Pour la Fédération nationale des communications (FNC-CSN), la question des changements technologiques est primordiale. « Nous devons suivre de très près l’introduction de nouvelles technologies. Les employé-es ne doivent pas être mis de côté lors de l’arrivée d’une nouvelle façon de faire, mais plutôt intégrés à l’évolution en cours », précise Nina Ouellette, vice-présidente de la FNC. « D’autre part, la notion d’établissement, présente dans le Code du travail, est complètement désuète lorsqu’on parle de technologie de communication. Aujourd’hui, un journal peut très bien se faire à distance. Nous devons donc nous assurer de négocier des clauses qui protègent nos employé-es dans ce contexte. »
Pour la CSN-Construction, une grande cohésion sera nécessaire entre les cinq organisations syndicales du milieu de la construction pour, enfin, bénéficier de l’activité intense des dernières années. Le but ; pourvoir les conventions collectives de dispositions dites de base : ancienneté, journée de travail de 8 heures, horaires de travail variables, meilleures procédures de griefs, etc. « Cette cohésion et ces changements sont nécessaires afin que les travailleuses et les travailleurs soient mieux protégés pour faire face à la baisse anticipée des chantiers, consécutive aux décisions gouvernementales », note Aldo Miguel Paolinelli, président de la CSN-Construction.
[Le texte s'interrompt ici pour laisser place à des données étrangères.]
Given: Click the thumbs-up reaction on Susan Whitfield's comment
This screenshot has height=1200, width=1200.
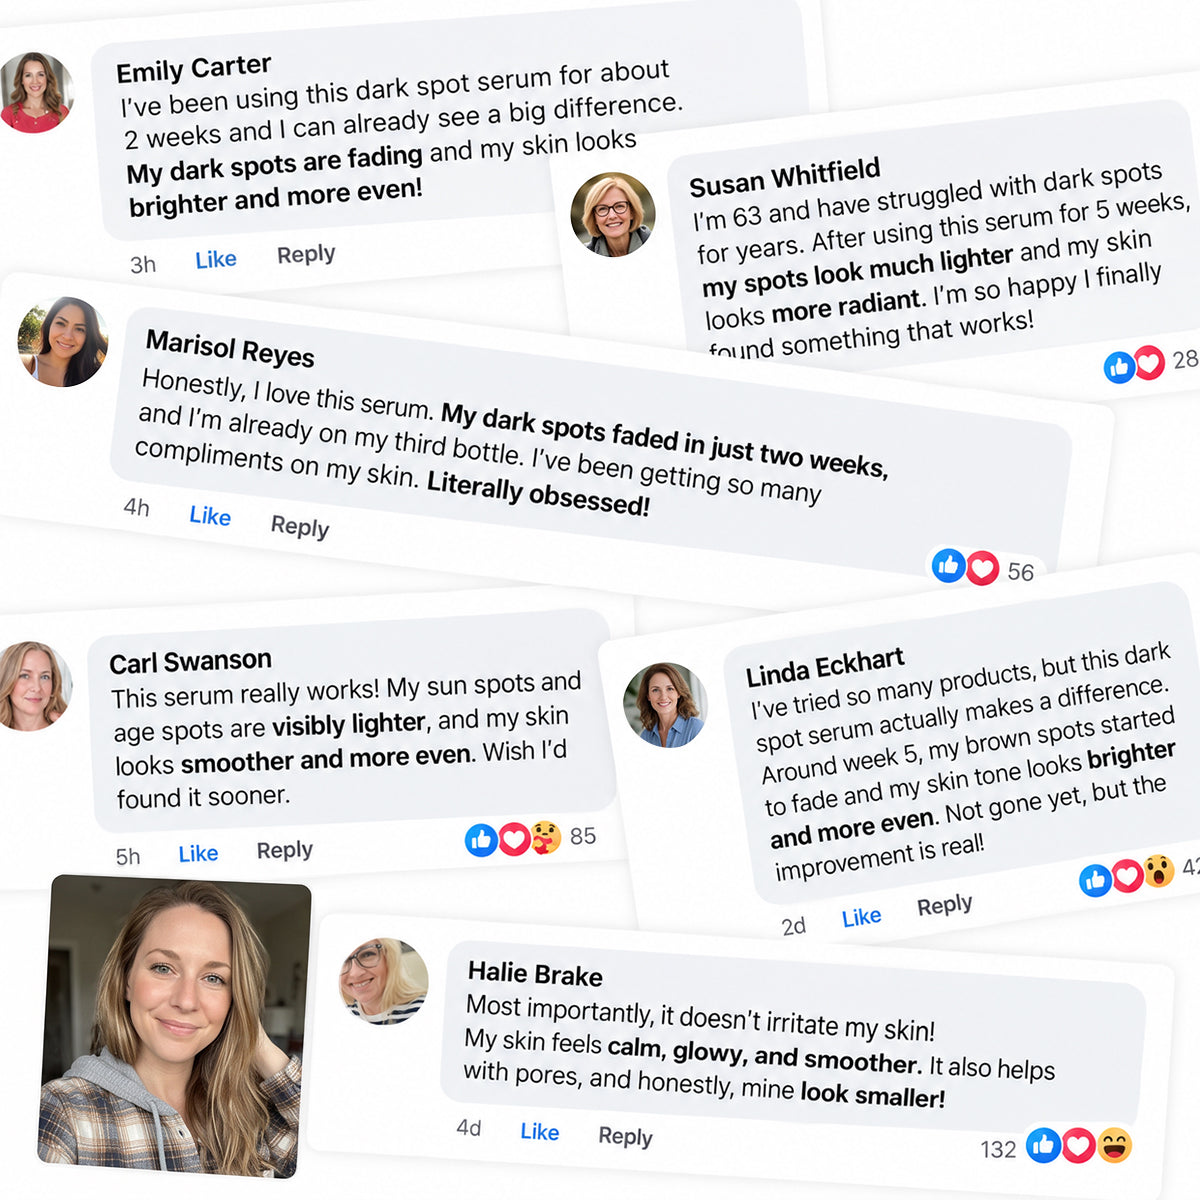Looking at the screenshot, I should [1120, 367].
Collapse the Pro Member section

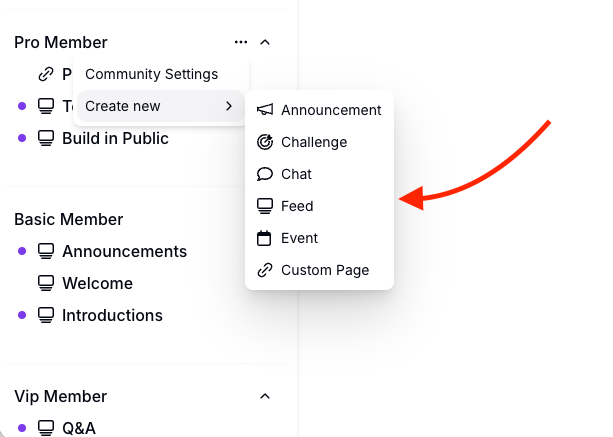click(x=265, y=42)
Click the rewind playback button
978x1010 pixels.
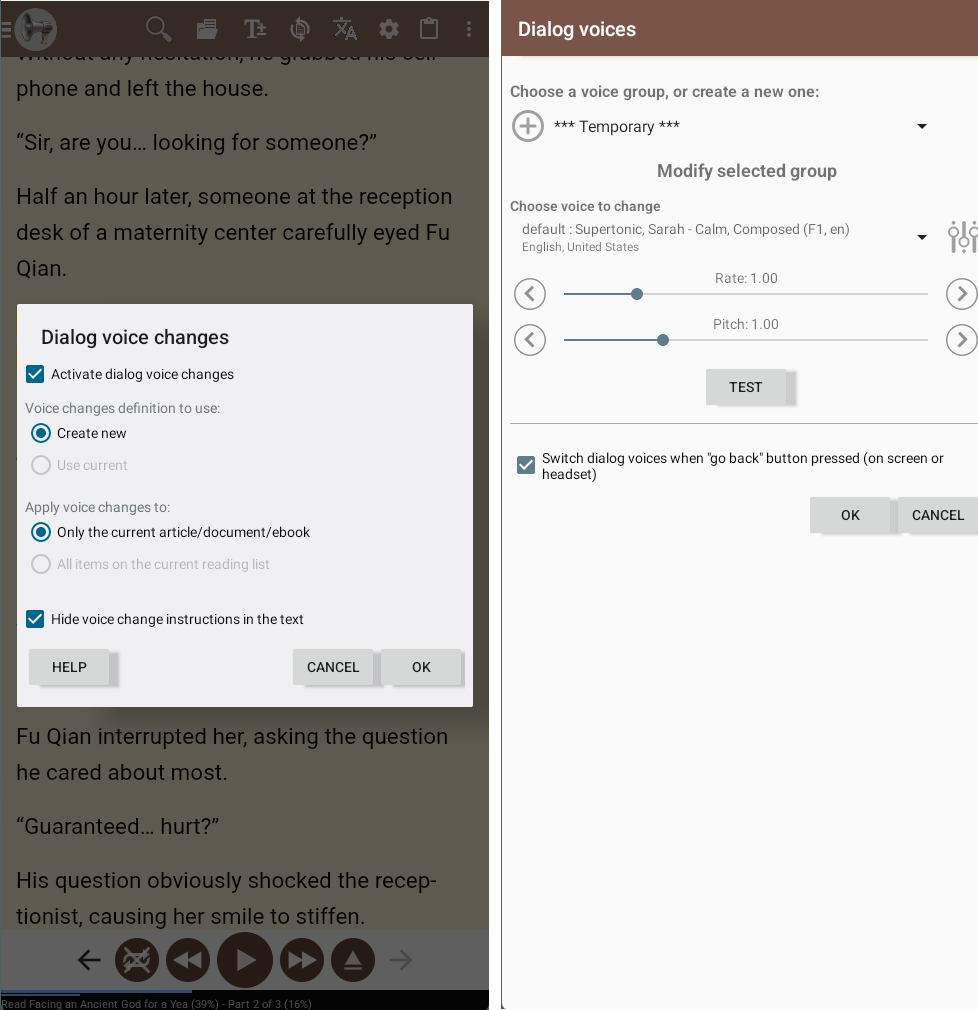coord(187,961)
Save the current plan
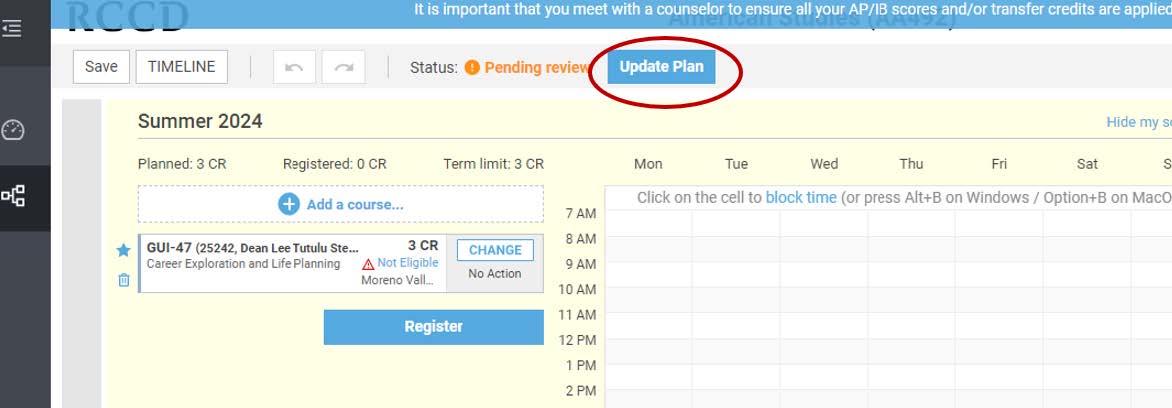The height and width of the screenshot is (408, 1172). 101,67
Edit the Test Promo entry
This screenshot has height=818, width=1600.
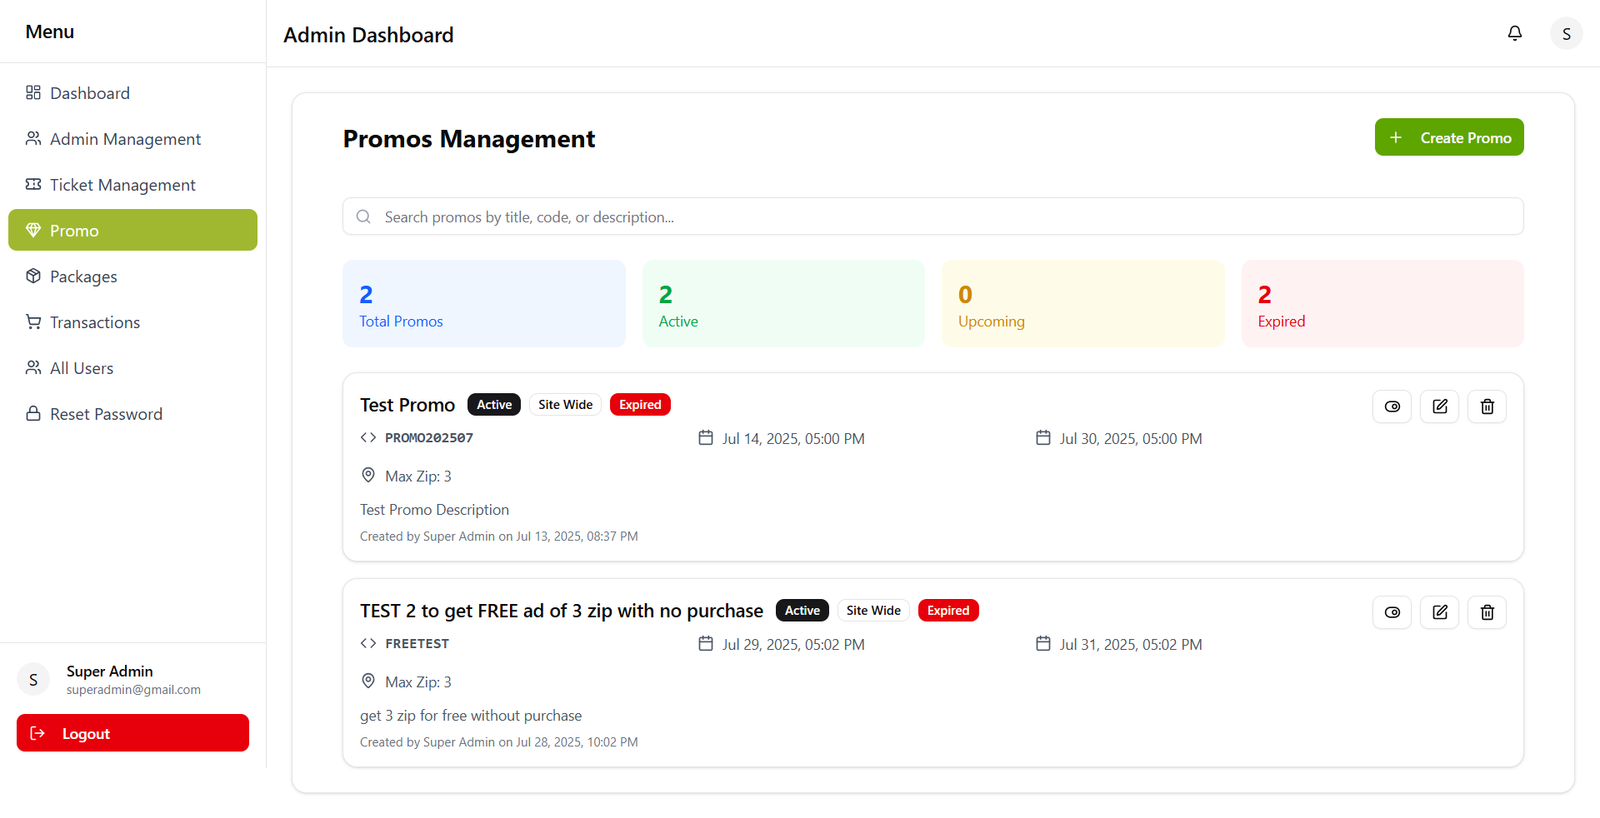click(1439, 406)
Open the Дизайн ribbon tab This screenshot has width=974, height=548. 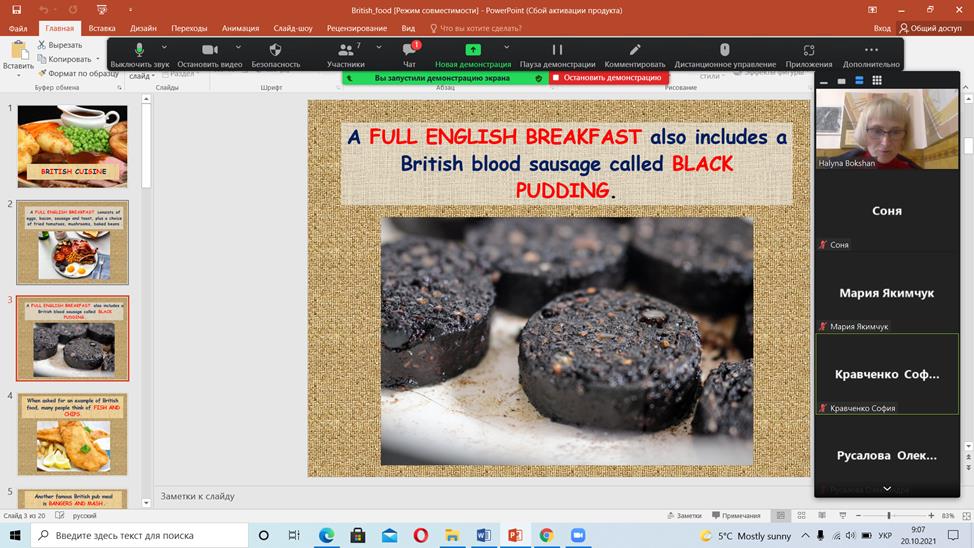coord(143,29)
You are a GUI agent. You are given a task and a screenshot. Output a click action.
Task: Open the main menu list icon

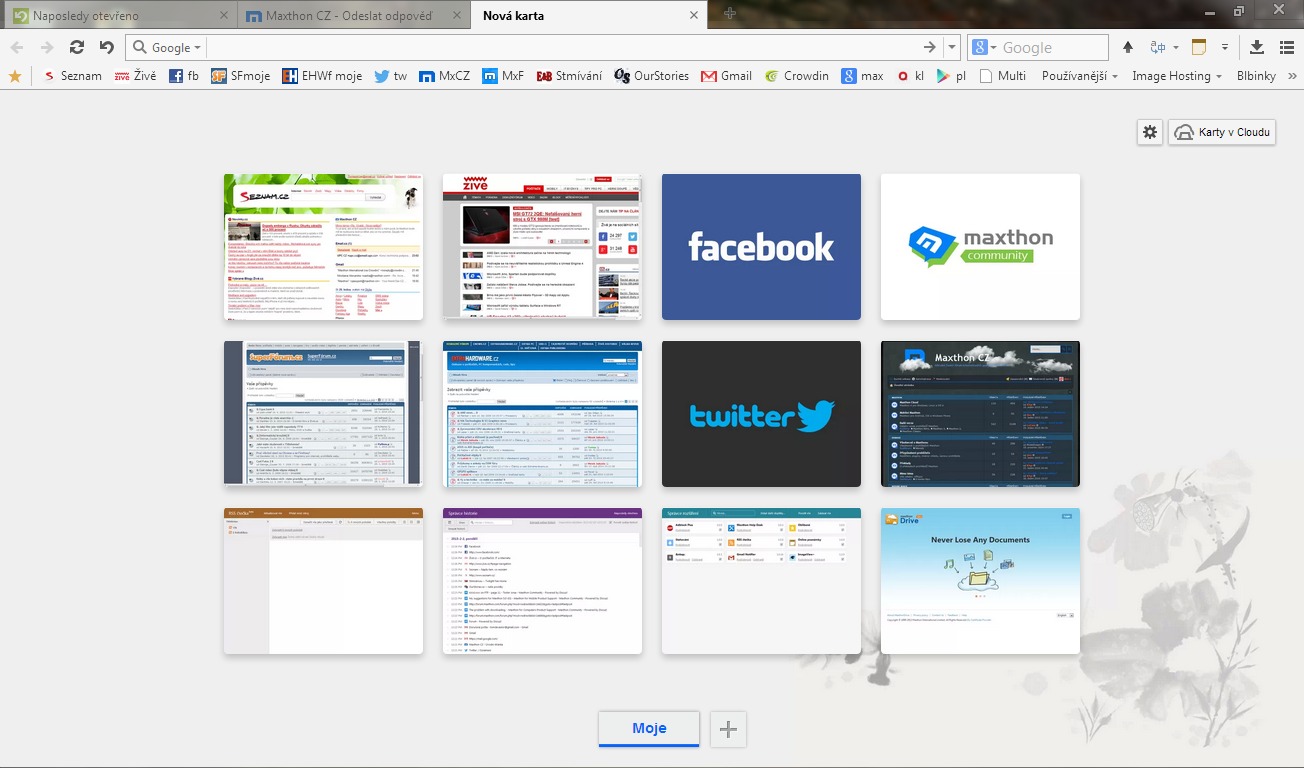click(x=1286, y=47)
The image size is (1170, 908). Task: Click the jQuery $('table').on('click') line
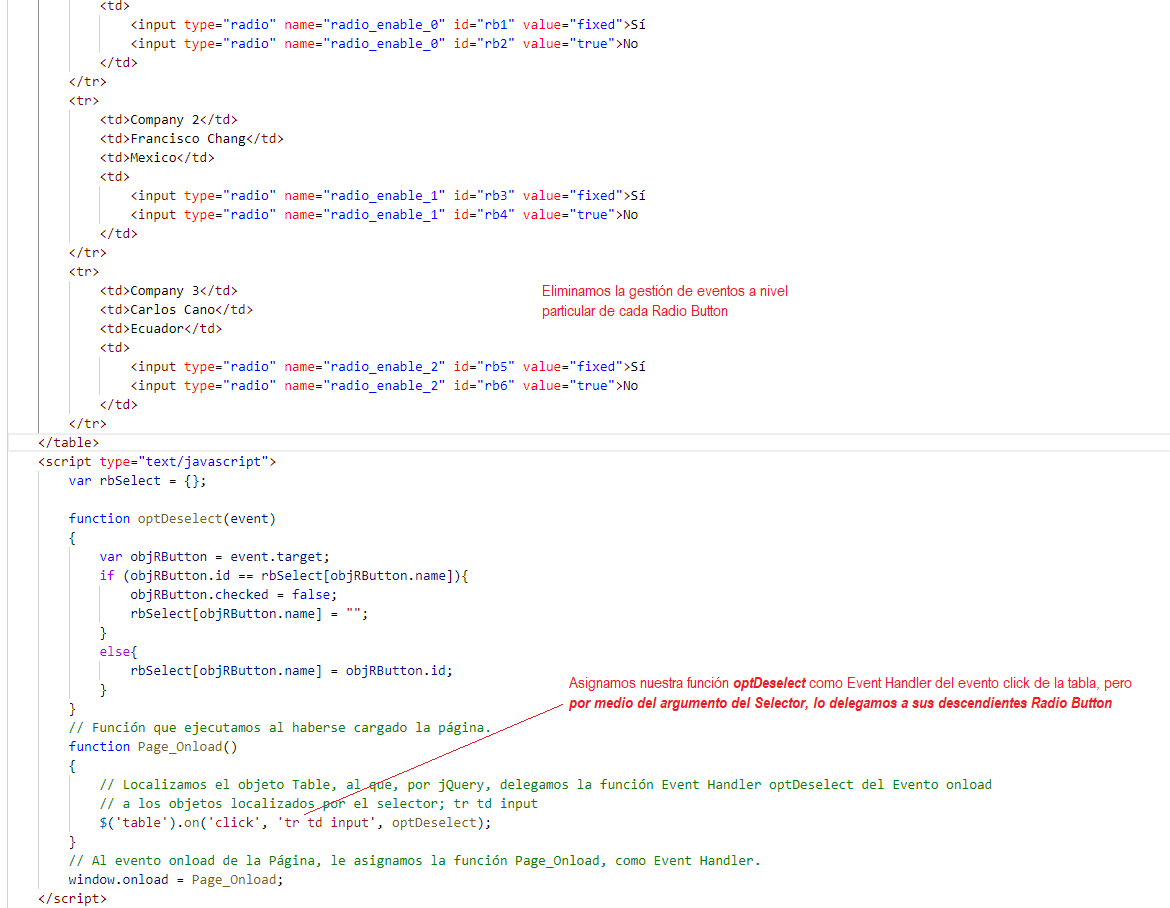pyautogui.click(x=295, y=822)
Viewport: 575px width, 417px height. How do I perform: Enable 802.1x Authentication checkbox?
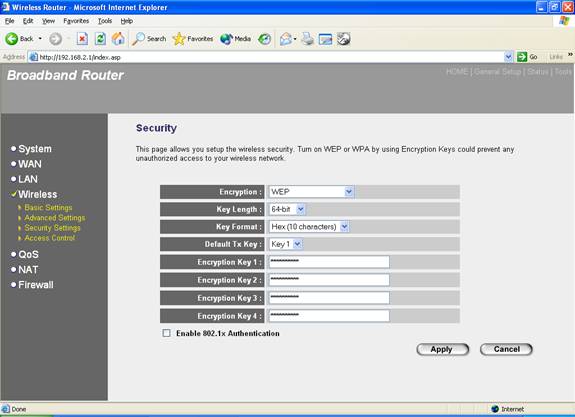click(x=166, y=333)
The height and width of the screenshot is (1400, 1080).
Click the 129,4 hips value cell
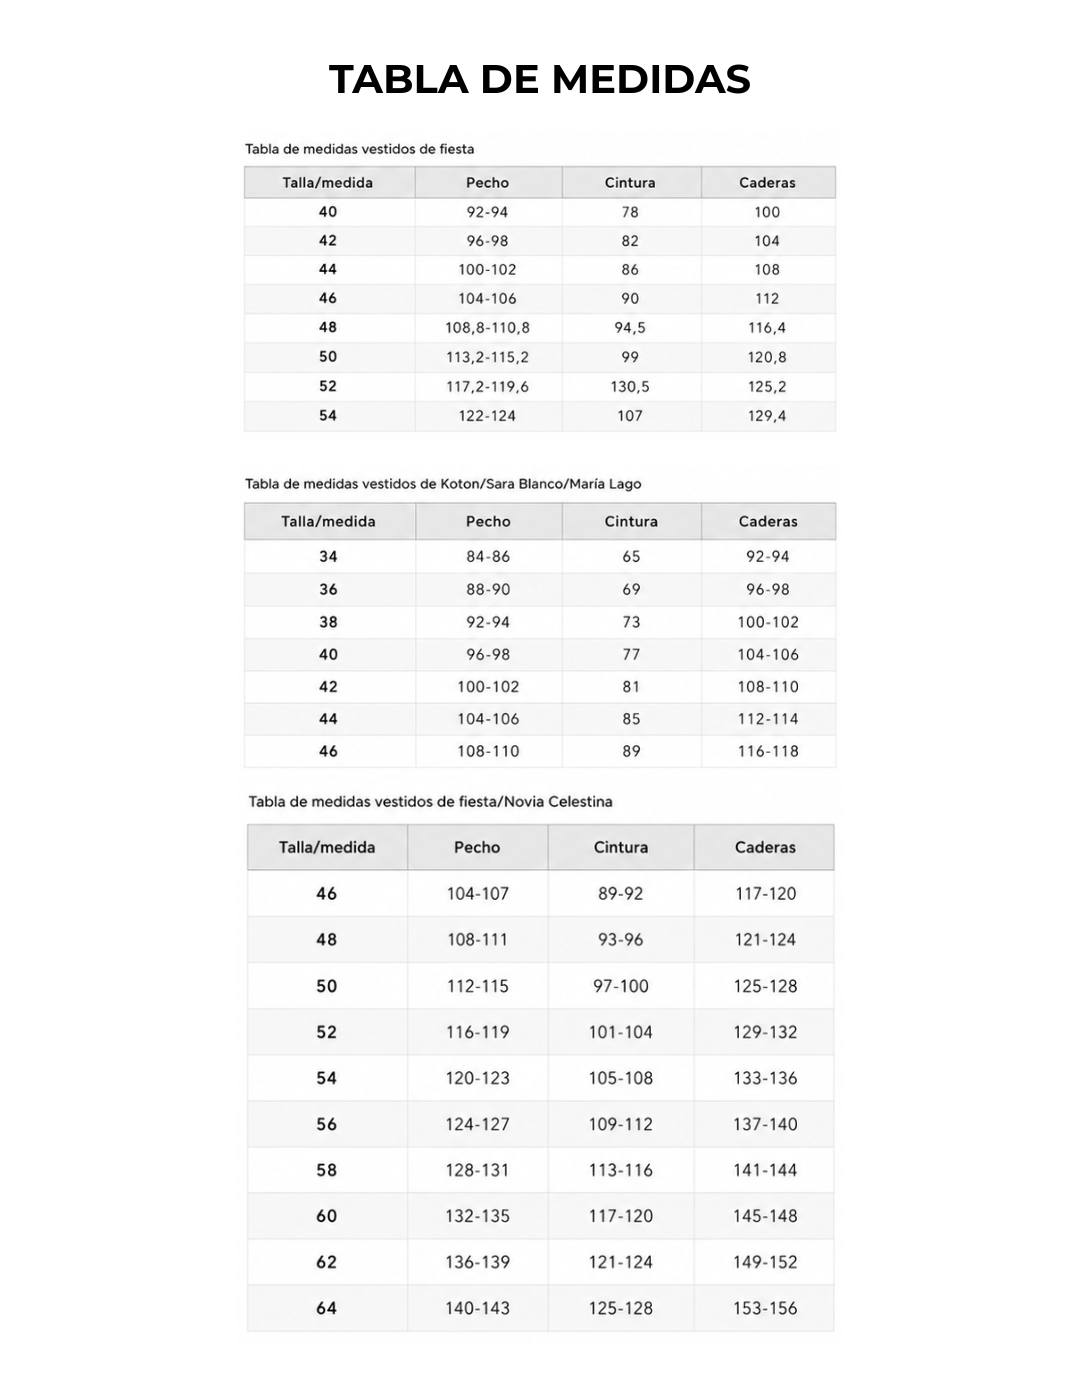(767, 415)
Finalement, pour les employé-es du transport scolaire, affiliés à la Fédération des employées et employés des services publics (FEESP-CSN), il est essentiel d’obtenir une structure de négociation qui va reconnaitre et normaliser les conditions de travail. « Même si la concurrence est féroce dans le domaine du transport scolaire, les profits ne devraient pas être réalisés sur le dos des travailleuses et des travailleurs, mais plutôt grâce à une saine gestion de l’entreprise », dénonce Denis Marcoux, président de la FEESP. « De grandes entreprises multinationales ont commencé à envahir le marché québécois dans plusieurs secteurs que nous représentons, dont l’environnement et le transport. Nous devons connaître ces nouveaux joueurs, développer des alliances avec les syndicats présents dans ces entreprises et adapter nos stratégies pour faire face à ces nouvelles réalités », précise Denis Marcoux.
Pour la CSN et les fédérations du privé, malgré les nombreux défis à relever, la bataille est loin d’être perdue. Tout sera mis en œuvre afin de véritablement réinventer le rapport de force dans un contexte de mondialisation des marchés, condition essentielle à la pratique syndicale au XXIe siècle.